Given request >>
Lay out the material below as a numbered list, one line per item, and skip any blank lines. Omit the pictures from your list.

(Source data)
»»

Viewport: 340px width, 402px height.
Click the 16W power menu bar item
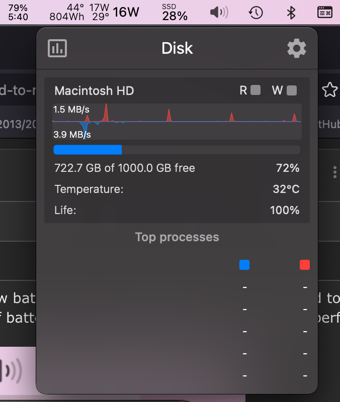coord(126,12)
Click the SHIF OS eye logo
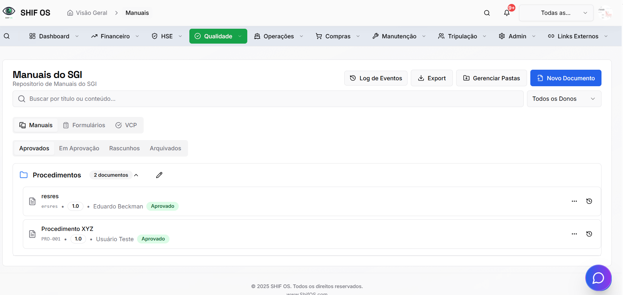This screenshot has width=623, height=295. coord(9,12)
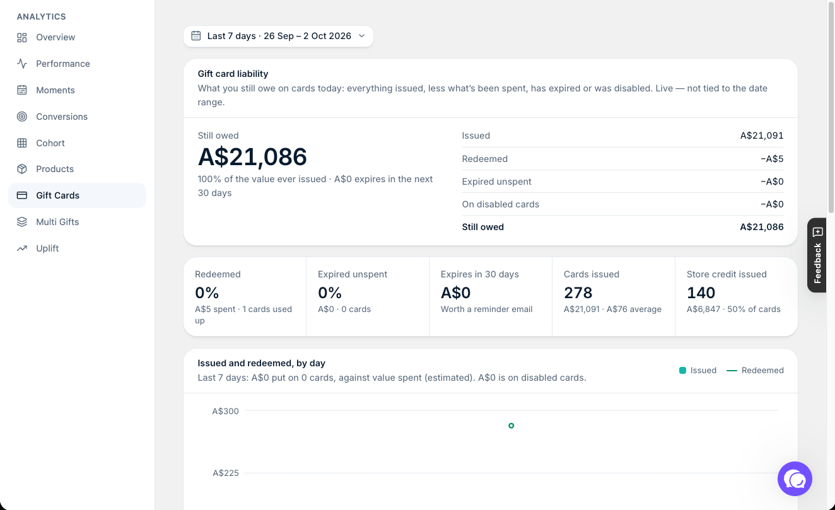Click the calendar icon in date picker
835x510 pixels.
(196, 36)
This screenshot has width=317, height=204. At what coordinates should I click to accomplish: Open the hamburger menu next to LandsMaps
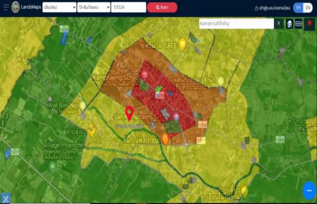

««

Complete response >>
1. Viewport: 340px width, 402px height.
2. Click the 16W power menu bar item
3. coord(126,12)
4. Click the SHIF OS eye logo
5. This screenshot has width=623, height=295. coord(9,12)
6. Click the calendar icon in date picker
7. 835x510 pixels.
8. (196, 36)
9. This screenshot has width=317, height=204. At what coordinates should I click to accomplish: Open the hamburger menu next to LandsMaps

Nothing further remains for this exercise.